## This dataset has been moved to the Edinburgh DataVault, where it is directly accessible only by authorised University of Edinburgh users. For further information please see https://www.research.ed.ac.uk/en/datasets/securing-a-data-set-on-allegations-of-sexual-abuse-made-against-t ##
In this work we look at the initial phase of an ESRC funded project involving academics from Social Work, Criminology, Informatics and the University of Edinburgh Library.This project collected and analysed a data set on allegations of sexual abuse made against the former disc jockey, Jimmy Savile. The Savile affair has taken place in a public and highly charged, arena. It has generated massive media attention and spawned several public reports, most notably that which was produced as a result of Operation Yewtree. Early allegations against Savile emanate from former residents at Duncroft, a residential school for `wayward but intelligent young women'. This project stems from data produced and collected by the blogger `Anna Raccoon' herself a former resident at the school. Through her blogs on the subject of Savile and Duncroft she was contacted by others and has collected a variety of information on the subject. The data harvested from the blog are supplemented by official reports and other blogs.

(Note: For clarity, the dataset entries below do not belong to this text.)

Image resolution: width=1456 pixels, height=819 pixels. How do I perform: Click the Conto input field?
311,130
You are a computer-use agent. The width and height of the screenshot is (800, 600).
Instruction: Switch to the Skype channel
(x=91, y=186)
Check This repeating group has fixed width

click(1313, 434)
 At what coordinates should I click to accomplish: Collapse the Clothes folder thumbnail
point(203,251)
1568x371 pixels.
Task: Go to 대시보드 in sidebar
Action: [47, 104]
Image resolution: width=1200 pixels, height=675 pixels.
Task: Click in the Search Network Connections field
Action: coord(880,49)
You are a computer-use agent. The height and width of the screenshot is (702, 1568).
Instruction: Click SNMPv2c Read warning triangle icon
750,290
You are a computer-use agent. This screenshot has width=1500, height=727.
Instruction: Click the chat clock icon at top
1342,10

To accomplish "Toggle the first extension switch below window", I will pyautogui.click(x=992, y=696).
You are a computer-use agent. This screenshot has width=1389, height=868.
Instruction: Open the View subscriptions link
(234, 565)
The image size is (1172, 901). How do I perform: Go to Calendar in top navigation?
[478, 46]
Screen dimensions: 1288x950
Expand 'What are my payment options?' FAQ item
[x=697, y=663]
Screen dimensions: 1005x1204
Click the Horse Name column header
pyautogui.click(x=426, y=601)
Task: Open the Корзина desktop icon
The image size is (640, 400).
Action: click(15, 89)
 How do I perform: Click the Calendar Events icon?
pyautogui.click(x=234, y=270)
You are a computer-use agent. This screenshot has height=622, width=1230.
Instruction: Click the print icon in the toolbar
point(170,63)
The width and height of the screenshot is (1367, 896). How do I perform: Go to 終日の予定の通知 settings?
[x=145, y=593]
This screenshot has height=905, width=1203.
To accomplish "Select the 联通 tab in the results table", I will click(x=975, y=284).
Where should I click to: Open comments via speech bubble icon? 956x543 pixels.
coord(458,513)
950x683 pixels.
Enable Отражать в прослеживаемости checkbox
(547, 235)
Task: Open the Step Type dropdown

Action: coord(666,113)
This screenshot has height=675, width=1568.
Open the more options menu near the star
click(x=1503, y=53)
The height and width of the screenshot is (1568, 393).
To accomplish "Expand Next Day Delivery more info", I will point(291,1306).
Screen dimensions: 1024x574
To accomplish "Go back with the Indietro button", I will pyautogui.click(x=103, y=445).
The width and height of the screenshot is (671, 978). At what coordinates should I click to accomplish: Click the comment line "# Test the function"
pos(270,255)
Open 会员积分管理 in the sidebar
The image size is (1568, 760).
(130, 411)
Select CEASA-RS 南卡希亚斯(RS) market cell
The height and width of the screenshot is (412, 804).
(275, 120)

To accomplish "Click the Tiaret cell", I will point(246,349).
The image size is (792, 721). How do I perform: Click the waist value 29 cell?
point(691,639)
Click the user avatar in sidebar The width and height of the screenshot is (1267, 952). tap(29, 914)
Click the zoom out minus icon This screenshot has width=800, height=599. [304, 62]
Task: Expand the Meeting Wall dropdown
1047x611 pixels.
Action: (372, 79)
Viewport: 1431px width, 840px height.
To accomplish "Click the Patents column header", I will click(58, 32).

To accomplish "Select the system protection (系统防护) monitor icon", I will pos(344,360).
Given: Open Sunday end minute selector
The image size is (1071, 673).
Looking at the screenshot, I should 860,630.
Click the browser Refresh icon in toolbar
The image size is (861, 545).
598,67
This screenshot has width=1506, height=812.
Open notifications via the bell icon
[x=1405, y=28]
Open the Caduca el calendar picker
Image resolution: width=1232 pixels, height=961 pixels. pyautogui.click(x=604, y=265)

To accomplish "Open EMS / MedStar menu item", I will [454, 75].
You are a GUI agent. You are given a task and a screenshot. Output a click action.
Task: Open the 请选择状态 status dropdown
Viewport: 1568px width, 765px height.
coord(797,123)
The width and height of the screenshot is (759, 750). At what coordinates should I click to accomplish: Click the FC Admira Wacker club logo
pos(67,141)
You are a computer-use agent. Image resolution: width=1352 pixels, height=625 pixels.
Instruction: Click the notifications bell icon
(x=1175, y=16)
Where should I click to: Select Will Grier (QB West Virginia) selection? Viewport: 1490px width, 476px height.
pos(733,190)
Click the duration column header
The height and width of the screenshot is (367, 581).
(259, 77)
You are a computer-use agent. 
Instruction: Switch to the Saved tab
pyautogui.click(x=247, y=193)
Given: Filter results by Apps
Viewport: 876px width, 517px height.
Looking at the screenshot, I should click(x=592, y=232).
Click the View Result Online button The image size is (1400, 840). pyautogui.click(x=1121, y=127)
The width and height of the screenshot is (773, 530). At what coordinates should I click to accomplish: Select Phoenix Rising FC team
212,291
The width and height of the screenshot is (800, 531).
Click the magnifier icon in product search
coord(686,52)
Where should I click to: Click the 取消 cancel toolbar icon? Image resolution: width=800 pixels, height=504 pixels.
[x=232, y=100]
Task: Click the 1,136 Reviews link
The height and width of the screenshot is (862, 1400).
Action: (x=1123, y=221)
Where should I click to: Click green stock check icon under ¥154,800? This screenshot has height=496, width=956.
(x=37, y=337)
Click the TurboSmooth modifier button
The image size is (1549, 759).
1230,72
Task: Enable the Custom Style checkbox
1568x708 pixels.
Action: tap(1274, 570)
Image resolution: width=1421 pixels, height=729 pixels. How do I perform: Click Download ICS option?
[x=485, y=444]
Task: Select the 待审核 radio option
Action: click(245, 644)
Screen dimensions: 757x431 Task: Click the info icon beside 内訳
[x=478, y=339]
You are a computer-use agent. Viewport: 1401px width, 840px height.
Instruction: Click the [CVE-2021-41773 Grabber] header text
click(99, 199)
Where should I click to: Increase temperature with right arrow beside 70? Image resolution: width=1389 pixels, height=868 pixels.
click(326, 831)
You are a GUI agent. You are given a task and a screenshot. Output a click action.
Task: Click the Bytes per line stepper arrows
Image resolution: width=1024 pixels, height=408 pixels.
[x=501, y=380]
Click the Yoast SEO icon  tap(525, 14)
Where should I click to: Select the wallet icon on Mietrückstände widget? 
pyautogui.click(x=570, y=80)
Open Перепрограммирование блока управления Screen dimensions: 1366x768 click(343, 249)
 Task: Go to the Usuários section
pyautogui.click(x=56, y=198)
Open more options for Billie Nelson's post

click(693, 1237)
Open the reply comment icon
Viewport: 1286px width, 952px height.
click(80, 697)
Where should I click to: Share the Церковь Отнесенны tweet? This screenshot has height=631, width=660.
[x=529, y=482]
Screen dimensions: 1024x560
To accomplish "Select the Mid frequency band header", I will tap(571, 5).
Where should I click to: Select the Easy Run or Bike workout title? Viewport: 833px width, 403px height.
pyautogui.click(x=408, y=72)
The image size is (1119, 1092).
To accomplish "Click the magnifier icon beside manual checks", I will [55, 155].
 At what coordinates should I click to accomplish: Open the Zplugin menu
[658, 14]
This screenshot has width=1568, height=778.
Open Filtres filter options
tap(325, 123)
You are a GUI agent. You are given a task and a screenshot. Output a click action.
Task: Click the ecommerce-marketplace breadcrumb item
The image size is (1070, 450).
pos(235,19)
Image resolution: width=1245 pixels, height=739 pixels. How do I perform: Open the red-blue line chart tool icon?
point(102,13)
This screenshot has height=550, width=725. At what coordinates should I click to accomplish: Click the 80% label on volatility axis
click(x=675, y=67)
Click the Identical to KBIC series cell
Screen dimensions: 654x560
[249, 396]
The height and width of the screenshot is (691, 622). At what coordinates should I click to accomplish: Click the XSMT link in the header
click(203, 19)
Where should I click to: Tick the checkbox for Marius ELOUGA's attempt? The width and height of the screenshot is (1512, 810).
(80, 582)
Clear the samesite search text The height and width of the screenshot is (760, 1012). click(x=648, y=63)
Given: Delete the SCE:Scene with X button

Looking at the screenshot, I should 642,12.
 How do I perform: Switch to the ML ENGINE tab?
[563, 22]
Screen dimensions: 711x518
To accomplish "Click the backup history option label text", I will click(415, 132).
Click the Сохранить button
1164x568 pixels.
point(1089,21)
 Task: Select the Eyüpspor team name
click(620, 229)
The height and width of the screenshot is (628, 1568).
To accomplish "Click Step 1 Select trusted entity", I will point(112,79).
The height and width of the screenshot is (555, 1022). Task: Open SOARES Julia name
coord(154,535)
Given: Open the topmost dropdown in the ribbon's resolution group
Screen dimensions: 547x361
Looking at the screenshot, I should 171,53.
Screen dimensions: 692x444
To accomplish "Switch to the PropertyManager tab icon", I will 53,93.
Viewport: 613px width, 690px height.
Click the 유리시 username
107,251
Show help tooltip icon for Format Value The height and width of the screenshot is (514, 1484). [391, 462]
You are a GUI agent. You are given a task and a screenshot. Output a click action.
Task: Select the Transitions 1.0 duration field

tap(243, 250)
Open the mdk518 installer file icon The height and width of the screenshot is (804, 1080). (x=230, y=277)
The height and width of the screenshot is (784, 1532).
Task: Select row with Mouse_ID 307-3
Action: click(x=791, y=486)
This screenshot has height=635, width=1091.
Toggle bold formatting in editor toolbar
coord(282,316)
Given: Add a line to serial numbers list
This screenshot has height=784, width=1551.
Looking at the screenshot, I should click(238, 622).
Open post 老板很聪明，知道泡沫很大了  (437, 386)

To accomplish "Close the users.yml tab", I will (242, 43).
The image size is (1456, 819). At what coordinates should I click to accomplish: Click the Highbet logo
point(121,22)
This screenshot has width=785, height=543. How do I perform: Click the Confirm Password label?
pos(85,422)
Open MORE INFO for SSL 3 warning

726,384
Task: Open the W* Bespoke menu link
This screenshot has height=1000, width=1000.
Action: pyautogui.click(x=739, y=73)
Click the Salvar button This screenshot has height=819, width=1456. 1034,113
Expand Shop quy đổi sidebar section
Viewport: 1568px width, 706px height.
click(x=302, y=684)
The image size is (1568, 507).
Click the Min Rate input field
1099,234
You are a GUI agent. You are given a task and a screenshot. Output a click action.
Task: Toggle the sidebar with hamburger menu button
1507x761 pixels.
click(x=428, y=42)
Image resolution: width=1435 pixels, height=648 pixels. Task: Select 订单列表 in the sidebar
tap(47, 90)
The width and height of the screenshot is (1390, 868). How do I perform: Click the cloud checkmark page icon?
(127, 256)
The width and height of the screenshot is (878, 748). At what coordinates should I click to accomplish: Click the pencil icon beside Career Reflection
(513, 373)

The initial component of the project involves capturing Anna Racoon’s blog (The Racoon Arms). This is a WordPress blog that was taken down by the author. Following previous research approaches [9, 8] we searched for copies of the site in other content management systems. We found that this site had been archived in several frozen states in the Internet Archive’s WayBackMachine (IA). An active blog is a constantly evolving object, and therefore careful consideration needs to be given as to what version or versions should be harvested. Given that the blog is available via the IA, one might question why it is necessary to download a copy at all. There are two main reasons for doing so. Firstly, the IA may at any time, and without notice, remove the objects from their archive. Secondly, to provide additional functionality to support qualitative analysis of the content of the blog, as well as indexing to support additional resource discovery not provided within the blog software or the IA. While harvesting the contents of a blog manually can be a long and arduous process, it can be simplified and automated using a software solution, such as wget. Apart from soliciting permission from the IA, decisions need to be made as to which version or versions should be harvested. Further decisions included to what level of recursion each harvest should be and whether just blog text or all files contributing to content and functionality of the blog should be gathered. Such decisions influence not only the size of the eventual object, but also the richness of the context. There are also concomitant draw-backs – the deeper the recursion, the greater the number of missing files (those that have not been harvested by the IA). Given that WordPress blogs are based on HTML format files, apart from any images and other audio-visual files that may be associated with the blogs, the text portion is in as efficient a format as possible vis-a-vis file storage as well as capacity to use XML to provide value added indexing and tagging. Storage capacity requirements depend largely on the number of snapshots of the blog that are harvested and the level of recursion specified in the harvests. The size of one snapshot can range from 53 MiB to 660 MiB (ranging from 1,500 to 88,000 files), depending on the options specified.